Combinatorial anti-LAG-3/anti-PD-1 treatment results in enhanced adaptive immune responses. Mice were inoculated on day 0 with 2×106 MC38 cells s.c. in the right flank, euthanized at day 15, and tissues analyzed by flow cytometry. (A) Tumor draining inguinal (DLN) and non-draining brachial and axillary lymph nodes (NDLN) were isolated and activated with PMA + ionomycin for 4 h in the presence of brefeldin A, then analyzed by intracellular staining and flow cytometry (gated on lymphocytes). Nonparametric one-way ANOVA with Kruskal-Wallis test (p = 0.0074) was used for part A. (B) Tumor-infiltrating lymphocytes were analyzed by intracellular staining and flow cytometry; plots represent 5-8 animals per group. Numbers are percentage cytokine-positive infiltrating lymphocytes.

Figure 4

Lag3−/−Pdcd1−/− mice develop lethal systemic autoimmunity. (A) Disease incidence for Lag3−/−Pdcd1−/− mice, plus single knockout and WT littermate controls. Moribund curves were analyzed for statistical significance by logrank test- *** p<0.001. (B) Representative histopathology of the heart and pancreas of WT and Lag3−/−Pdcd1−/− mice. (C) Number of various T cell populations in the spleen and LNs (inguinal and brachial) is shown. Data represent three to four independent experiments with 4-7 mice total per group (5-7 weeks old). Error bars represent SEM - * p<0.05, ** p<0.01 (unpaired t-test).

Figure 5

Reduced tumor growth in tumor-bearing Lag3−/−Pdcd1−/− mice.
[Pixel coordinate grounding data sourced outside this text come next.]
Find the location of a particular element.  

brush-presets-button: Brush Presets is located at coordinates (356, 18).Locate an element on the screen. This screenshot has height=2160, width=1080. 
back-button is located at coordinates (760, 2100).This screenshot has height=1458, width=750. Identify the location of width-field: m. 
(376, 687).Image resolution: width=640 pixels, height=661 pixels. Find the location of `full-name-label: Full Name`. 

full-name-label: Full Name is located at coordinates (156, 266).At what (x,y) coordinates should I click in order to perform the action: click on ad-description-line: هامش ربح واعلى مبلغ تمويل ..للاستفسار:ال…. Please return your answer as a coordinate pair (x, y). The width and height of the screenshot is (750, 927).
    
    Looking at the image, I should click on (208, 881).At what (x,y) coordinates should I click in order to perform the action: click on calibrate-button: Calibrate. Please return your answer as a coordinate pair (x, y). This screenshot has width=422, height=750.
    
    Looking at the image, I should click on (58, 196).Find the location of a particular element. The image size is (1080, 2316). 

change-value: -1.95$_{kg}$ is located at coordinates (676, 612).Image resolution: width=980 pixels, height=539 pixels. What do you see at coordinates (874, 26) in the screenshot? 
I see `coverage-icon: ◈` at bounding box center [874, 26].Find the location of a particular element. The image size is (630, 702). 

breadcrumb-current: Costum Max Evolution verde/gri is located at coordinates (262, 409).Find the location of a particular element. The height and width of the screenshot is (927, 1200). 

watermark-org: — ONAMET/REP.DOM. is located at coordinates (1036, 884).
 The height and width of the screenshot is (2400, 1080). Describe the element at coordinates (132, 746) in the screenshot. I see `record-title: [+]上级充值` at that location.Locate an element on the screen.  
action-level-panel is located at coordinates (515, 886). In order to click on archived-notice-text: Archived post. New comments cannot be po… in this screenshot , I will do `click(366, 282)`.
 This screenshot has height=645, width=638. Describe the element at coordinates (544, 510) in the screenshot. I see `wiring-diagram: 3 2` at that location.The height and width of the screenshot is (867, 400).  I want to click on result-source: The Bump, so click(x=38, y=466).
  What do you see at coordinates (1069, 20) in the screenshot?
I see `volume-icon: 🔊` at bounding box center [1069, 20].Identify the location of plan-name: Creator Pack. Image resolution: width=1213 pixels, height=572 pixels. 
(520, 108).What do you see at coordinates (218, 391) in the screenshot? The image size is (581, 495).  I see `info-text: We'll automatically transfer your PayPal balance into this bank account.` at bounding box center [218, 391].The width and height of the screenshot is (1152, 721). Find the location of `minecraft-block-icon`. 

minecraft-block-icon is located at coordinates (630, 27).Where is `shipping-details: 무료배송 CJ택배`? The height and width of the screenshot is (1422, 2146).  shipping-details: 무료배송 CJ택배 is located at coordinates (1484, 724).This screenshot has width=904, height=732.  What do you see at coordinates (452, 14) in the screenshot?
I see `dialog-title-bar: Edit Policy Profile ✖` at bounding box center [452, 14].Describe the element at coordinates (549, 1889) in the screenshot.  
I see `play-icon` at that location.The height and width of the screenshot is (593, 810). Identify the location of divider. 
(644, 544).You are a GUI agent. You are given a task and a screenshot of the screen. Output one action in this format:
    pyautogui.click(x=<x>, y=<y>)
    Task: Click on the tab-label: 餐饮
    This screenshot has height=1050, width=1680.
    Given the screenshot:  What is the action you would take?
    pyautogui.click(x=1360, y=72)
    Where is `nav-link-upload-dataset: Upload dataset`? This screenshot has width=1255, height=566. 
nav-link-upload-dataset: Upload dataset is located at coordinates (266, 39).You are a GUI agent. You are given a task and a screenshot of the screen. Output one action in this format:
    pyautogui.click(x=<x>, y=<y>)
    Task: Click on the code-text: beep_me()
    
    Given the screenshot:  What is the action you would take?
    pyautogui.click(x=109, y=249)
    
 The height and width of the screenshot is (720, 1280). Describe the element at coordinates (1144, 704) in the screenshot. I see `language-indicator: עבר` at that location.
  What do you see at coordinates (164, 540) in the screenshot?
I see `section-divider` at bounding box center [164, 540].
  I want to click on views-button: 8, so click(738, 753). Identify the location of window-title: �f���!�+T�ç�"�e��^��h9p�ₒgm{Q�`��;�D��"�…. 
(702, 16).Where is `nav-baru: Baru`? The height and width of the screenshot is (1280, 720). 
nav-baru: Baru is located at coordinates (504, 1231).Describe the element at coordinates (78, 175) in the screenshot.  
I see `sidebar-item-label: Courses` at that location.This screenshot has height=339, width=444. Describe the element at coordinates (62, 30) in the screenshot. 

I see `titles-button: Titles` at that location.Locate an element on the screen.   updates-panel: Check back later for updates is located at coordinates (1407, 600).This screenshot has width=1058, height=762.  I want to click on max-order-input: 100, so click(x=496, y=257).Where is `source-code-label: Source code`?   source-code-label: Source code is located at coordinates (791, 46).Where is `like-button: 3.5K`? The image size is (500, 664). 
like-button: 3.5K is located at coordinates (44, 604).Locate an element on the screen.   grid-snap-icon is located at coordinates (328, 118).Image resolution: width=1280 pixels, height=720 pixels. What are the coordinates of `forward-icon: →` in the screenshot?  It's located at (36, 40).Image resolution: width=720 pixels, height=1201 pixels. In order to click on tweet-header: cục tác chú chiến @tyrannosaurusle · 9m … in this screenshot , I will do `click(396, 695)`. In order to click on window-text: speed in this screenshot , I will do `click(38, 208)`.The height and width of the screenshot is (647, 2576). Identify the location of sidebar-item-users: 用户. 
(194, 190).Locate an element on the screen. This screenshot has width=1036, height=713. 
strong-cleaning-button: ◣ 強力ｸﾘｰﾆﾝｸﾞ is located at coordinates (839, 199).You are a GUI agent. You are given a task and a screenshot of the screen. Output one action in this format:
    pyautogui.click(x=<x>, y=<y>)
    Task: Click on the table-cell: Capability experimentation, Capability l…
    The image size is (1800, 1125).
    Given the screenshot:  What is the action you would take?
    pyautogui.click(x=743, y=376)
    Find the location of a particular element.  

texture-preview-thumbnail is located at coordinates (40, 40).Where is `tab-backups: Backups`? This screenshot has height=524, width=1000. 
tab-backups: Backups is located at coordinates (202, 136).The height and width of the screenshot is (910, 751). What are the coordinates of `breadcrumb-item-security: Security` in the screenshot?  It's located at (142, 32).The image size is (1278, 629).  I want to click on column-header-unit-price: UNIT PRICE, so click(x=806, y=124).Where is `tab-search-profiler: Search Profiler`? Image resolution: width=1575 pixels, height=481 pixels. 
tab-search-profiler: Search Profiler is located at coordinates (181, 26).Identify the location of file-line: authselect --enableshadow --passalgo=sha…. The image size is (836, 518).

WT, Lag3−/−, Pdcd1−/−, and Lag3−/−Pdcd1−/− mice were inoculated on day 0 with 5×105 B16 cells i.d. (A), 2×106 MC38 cells s.c. (B), or 5×106 MC38 cells s.c. (C). Tumors were measured with an electronic caliper and reported as volume (see Methods). Data are combined from 2-3 repeated experiments, 3-5 animals per animals per group. Data were analyzed using the Maximum Likelihood method to determine synergy p values: (A) 0.0253, (B) 0.94, and (C) 0.0273 for the Lag3−/−Pdcd1−/− mice compared to the additive effect of the two single knockouts. Animals were euthanized when tumors became large, ulcerated, and/or necrotic.

Figure 6

Tumor-draining (right panel) and non-draining (left panel) LN T cells were isolated on day 14 post-B16 inoculation and were activated with PMA + ionomycin for 4 h in the presence of brefeldin A. After intracellular cytokine staining, CD8+IFN-γ+ (A) and CD4+IFN-γ+ (B) cells were analyzed by flow cytometry. Data are representative of 10-15 animals per group. Nonparametric one-way ANOVA with Kruskal-Wallis test (p < 0.0001) was used; symbols represent * p<0.05, ** p<0.01, and *** p<0.001 vs Lag3−/−Pdcd1−/−.